WRITTEN TASKS:
1. From the thread on extending subharmonic functions, extract the passage that begins with the words containing "What exactly is" and ends with "the Kelvin transformation.)".
2. In the thread on extending subharmonic functions, what does the reply call the function $v$ obtained through stereographic projection a close relative of?
3. Carry on the thread on extending subharmonic functions, beginning after its final sentence.

TEXT BLOCK:

------------------------------------

0
$\begingroup$

Let $W$ be the complement of a compact set $K$ in $\mathbb{R}^{n}$, and $u$ a subharmonic function on $W$. Can we find, under some conditions, a function $\tilde{u}$ that is subharmonic on $W\cup\{\infty\}$ and coincides with $u$ on $W$?

$\endgroup$
1
$\begingroup$

(Too long for a comment.)

What exactly is your definition of a (sub)harmonic function on $W \cup \{\infty\}$?


You can always project your function to the unit $n$-sphere using the stereographic projection: $$\mathbb{R}^n \ni x \mapsto \phi(x) = p + 2 |x' - p|^{-2} (x'-p) \in \mathbb{S}^n ,$$ where $x' = (x_1, \ldots, x_n, 0) \in \mathbb{R}^{n+1}$, $p = (0, \ldots, 0, 1) \in \mathbb{R}^{n+1}$ and $\mathbb{S}^n = \{x \in \mathbb{R}^{n+1} : |x| = 1\}$. More precisely, the function $$v(x) = |x' - p|^{2 - n} u(\phi^{-1}(x))$$ is subharmonic on $\phi(W) \subseteq \mathbb{S}^n$. (This is a close relative of the Kelvin transformation.)

------------------------------------

INFORMATION GIVEN:
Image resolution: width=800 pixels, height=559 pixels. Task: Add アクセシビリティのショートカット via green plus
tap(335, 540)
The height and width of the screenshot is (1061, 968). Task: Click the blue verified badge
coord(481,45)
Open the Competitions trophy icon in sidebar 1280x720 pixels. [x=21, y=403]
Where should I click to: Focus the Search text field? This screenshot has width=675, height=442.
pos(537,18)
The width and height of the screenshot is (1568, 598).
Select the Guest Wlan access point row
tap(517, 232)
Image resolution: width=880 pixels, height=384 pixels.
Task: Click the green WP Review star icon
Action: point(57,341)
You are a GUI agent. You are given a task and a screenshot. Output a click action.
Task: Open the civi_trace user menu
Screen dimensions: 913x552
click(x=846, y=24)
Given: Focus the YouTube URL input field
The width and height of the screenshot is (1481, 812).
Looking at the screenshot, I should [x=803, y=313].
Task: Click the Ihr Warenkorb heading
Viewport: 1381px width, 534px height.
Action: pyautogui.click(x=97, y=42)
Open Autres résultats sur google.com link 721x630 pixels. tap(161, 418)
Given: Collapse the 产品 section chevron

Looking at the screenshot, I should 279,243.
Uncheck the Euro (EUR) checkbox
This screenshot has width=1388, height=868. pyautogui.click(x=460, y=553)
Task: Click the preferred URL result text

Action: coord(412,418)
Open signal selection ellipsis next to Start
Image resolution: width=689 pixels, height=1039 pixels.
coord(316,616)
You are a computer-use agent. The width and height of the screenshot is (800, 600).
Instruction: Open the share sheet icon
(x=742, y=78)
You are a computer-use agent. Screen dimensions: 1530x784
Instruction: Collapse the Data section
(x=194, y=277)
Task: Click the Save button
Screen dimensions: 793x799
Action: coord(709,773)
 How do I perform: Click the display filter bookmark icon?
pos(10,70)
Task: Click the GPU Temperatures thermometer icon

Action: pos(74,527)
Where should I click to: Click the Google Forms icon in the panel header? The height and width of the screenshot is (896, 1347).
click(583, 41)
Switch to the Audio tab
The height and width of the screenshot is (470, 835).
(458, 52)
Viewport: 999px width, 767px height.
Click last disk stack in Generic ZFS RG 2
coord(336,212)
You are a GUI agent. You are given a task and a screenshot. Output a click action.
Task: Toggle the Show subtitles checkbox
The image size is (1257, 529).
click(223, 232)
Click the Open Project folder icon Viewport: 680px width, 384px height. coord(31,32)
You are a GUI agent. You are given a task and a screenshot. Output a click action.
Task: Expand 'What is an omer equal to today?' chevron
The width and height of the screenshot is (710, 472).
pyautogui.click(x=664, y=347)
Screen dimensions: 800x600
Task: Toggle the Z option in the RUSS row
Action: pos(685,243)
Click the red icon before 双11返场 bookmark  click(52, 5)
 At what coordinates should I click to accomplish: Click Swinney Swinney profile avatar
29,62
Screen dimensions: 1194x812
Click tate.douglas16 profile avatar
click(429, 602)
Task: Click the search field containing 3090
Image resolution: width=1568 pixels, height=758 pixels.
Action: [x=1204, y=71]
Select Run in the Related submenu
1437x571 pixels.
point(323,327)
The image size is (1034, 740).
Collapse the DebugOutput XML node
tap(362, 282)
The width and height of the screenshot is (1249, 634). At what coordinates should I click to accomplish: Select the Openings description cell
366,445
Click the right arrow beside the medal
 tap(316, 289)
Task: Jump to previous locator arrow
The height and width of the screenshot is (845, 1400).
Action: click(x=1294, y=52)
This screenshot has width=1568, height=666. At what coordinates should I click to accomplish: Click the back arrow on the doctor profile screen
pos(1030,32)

------------------------------------

EXPECTED RESPONSES:
1.
What exactly is your definition of a (sub)harmonic function on $W \cup \{\infty\}$?


You can always project your function to the unit $n$-sphere using the stereographic projection: $$\mathbb{R}^n \ni x \mapsto \phi(x) = p + 2 |x' - p|^{-2} (x'-p) \in \mathbb{S}^n ,$$ where $x' = (x_1, \ldots, x_n, 0) \in \mathbb{R}^{n+1}$, $p = (0, \ldots, 0, 1) \in \mathbb{R}^{n+1}$ and $\mathbb{S}^n = \{x \in \mathbb{R}^{n+1} : |x| = 1\}$. More precisely, the function $$v(x) = |x' - p|^{2 - n} u(\phi^{-1}(x))$$ is subharmonic on $\phi(W) \subseteq \mathbb{S}^n$. (This is a close relative of the Kelvin transformation.)

2. The Kelvin transformation.

3.
With this identification, you can treat $\infty$ just as every other point of $\mathbb{R}^n$ (or $\mathbb{S}^n$). The problem is that the value of (the extension of) $v$ at $p$ is not the same as the hypothetical value of $u$ at infinity; in fact, $v(p) = \lim_{|x| \to \infty} |x|^{n-2} u(x)$.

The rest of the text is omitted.